Text passage
Clarivate is putting its Life Sciences & Healthcare business on the block. The LS&H division did $390M last year, down 7% YoY, stock at $1.69. Morgan Stanley hired to find a buyer. Decision Resources was my go-to source of market intelligence at Amgen for years — well researched, well structured, worth every dollar. That entire model is under pressure. In my advisory work, dozens of founders have approached me with GenAI-enabled life science intelligence platforms; many are getting strong early traction, with pharma teams replacing legacy subscriptions entirely. When organized access to information is your moat, and AI learns to organize information better than you, that’s not a strategy problem. That’s an existential one. Different business model. Different winners.

Clarivate is putting its Life Sciences & Healthcare business on the block.

The LS&H division did $390M in revenue last year. Down 7% year over year. Stock at $1.69. Morgan Stanley hired to find a buyer.

But here’s what pharma leaders should be paying attention to.

Assignment 1
In the passage on Clarivate's sale of its Life Sciences & Healthcare business, which firm was hired to find a buyer?
Assignment 2
Continue the passage on Clarivate's sale of its Life Sciences & Healthcare business after its final sentence.

Screenshot grounding data
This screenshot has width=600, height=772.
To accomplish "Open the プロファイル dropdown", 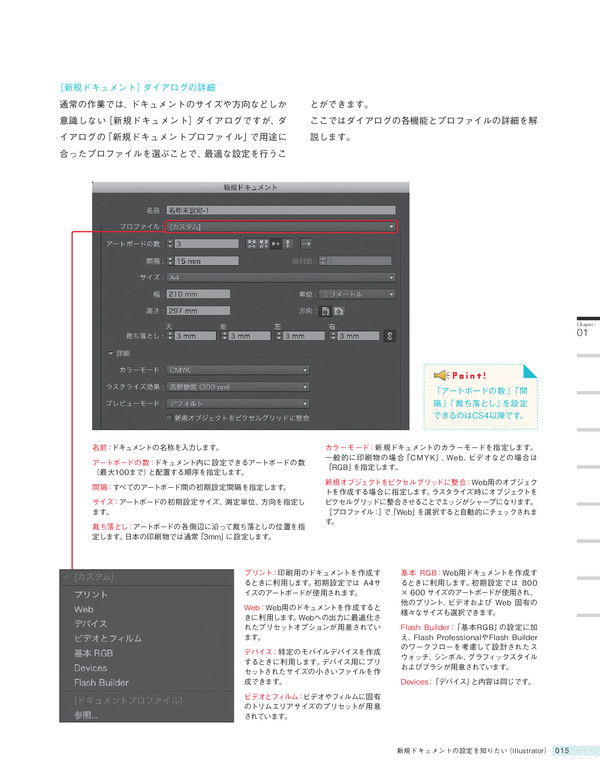I will click(x=281, y=227).
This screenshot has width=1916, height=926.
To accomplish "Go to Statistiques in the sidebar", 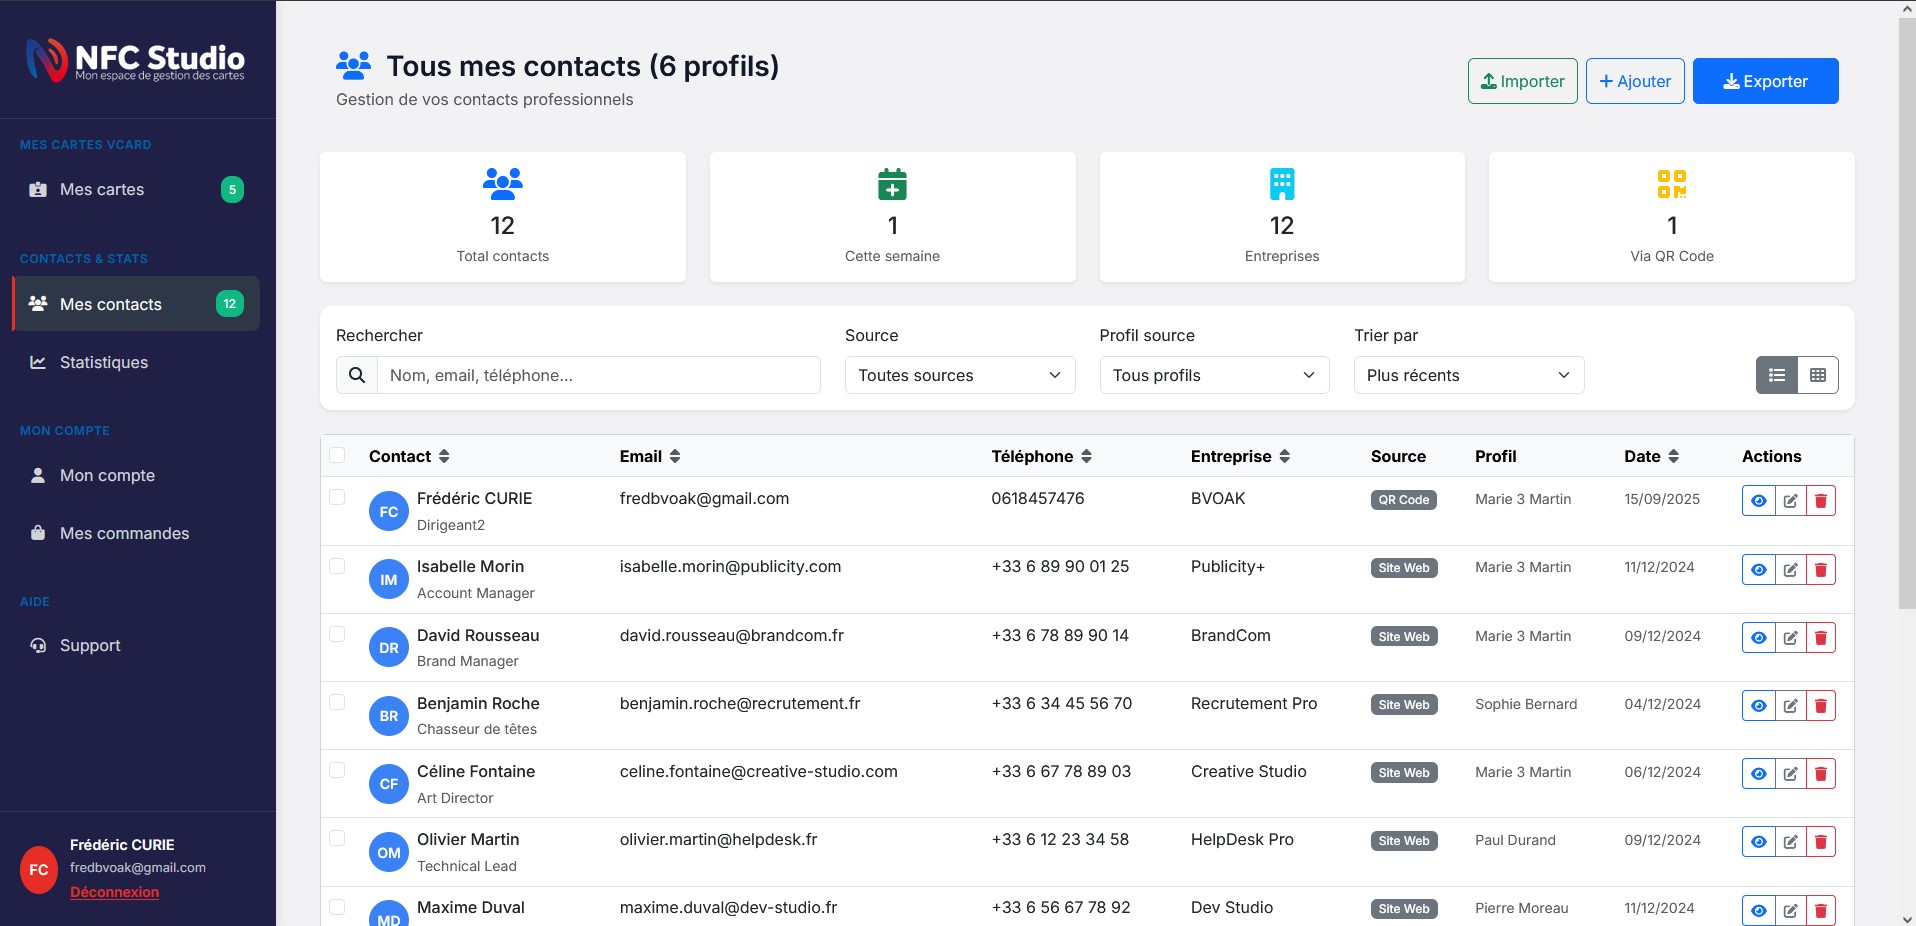I will click(x=104, y=362).
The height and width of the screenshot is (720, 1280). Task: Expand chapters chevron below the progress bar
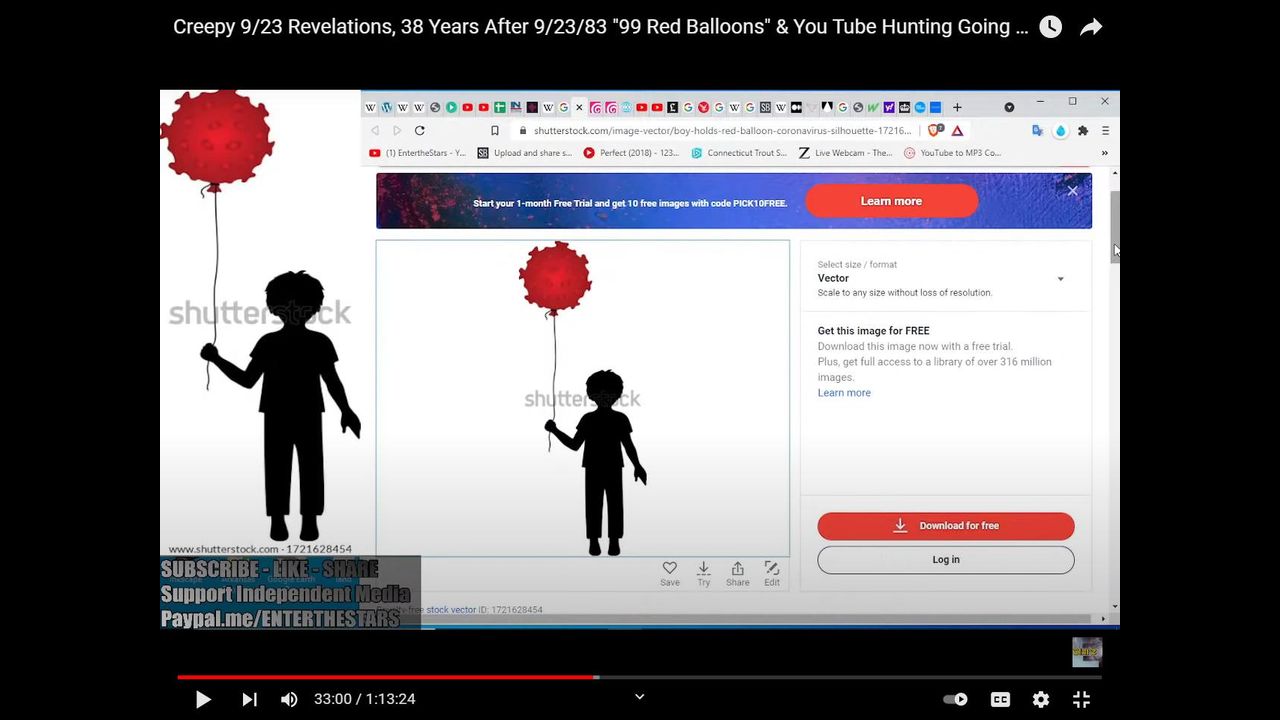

Your response 1
Morgan Stanley

Your response 2
Decision Resources (now part of the Clarivate suite) was my go-to source of market intelligence for years. Well researched, well structured, and worth every dollar of those six-figure licenses. I ran competitive intelligence, business planning, and BD at Amgen for several years and tools like DRG and Cortellis were the backbone of strategic decision-making.

That entire model is under pressure.

In my advisory work, I’ve had dozens of founders approach me with their version of GenAI-enabled life science intelligence platforms. What strikes me: many of them are getting really good early traction. Pharma teams are piloting these tools alongside their legacy subscriptions, and in some cases replacing them entirely.

For decades, companies like Clarivate, IQVIA, and Citeline built their moats around curated databases and structured intelligence. Pharma paid because there was no better way to make sense of fragmented biomedical data.
That moat is rapidly evaporating.

GenAI-native platforms can now structure, query, synthesize, and reason across scientific literature, clinical trial data, patent filings, and regulatory databases at a fraction of the cost.

When your competitive advantage is organized access to information, and AI learns to organize information better than you, that is not a strategy problem. That is an existential one.

Clarivate’s CEO said “97% of our revenue comes from proprietary assets.” But proprietary curation loses its premium when GenAI can do it faster, cheaper, and with broader reach.

This pattern will repeat across every knowledge-heavy vertical in healthcare. Regulatory intelligence. Commercial analytics. Clinical trial design.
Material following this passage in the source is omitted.